Bedford Downs Management Corp. v. State Harness Racing Commission

*1076DISSENTING OPINION BY

President Judge COLINS.

I respectfully dissent from the decision as to Valley View Downs and would vacate and remand, both applications. I agree with Valley View Downs that the Harness Racing Commission’s decision with respect to its license application was impermissibly based on track and facilities standards not known to the applicant. The Commission’s denial of the Valley View’s license is inconsistent with its acceptance and approval of the same size track at the Chester Downs, and its characterization of Valley View’s 5/8-mile track as inconsistent with the best interests of racing and as unsafe for horses creates an impression of arbitrary and capricious decision making based on pretextual findings. The Commission’s handling of both applications creates an appearance of impropriety.

At the time Valley View Downs filed its application, two licenses were available with five applicants, including Chester Downs, but not including Bedford Downs. The Commission ruled on the Chester Downs application seven months after it was filed without comparison to the other pending applicants, then issued a policy statement changing the review process with the effect of subjecting Valley View’s pending application to competition and comparison with other applicants, including Bedford Downs, which had yet to file an application, for the one remaining license. Given the influence of the potential gaming license that would inure to the successful licensee, the Commission’s denial of Valley View’s license appears to be based less on the criteria set forth in the Reform Act and more on its own subjective evaluation of which applicant(s) will best serve the public interest, convenience, and necessity, an arguably vague standard that leads to the kind of arbitrary decision making that occurred with respect to Valley View’s license application.

Further, by remanding one matter and not the other this Court is creating the impression that it is, defacto, awarding the fifth and final harness racing license. Since the possession of the fifth and final harness racing license is predicate to the award of a casino gaming license the ramification of this Court’s actions goes well beyond a mere remand.

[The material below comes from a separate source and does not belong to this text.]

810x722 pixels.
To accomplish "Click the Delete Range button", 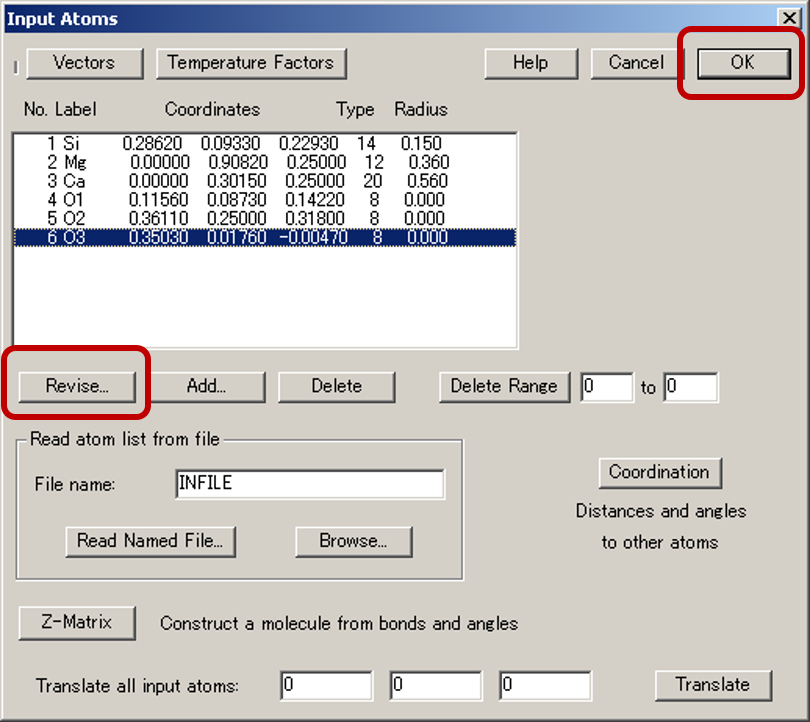I will [x=504, y=386].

Licensing decisions such as the instant controversy should be left exclusively to the Boards and Commissions created by the Legislature for the award of such licenses.

I would remand both matters with instructions that the Commission remedy the previous errors that resulted in the denial of due process for both applicants, and that new hearings be held with appropriate procedural and substantive due process.

Judge McGINLEY joins in this dissent.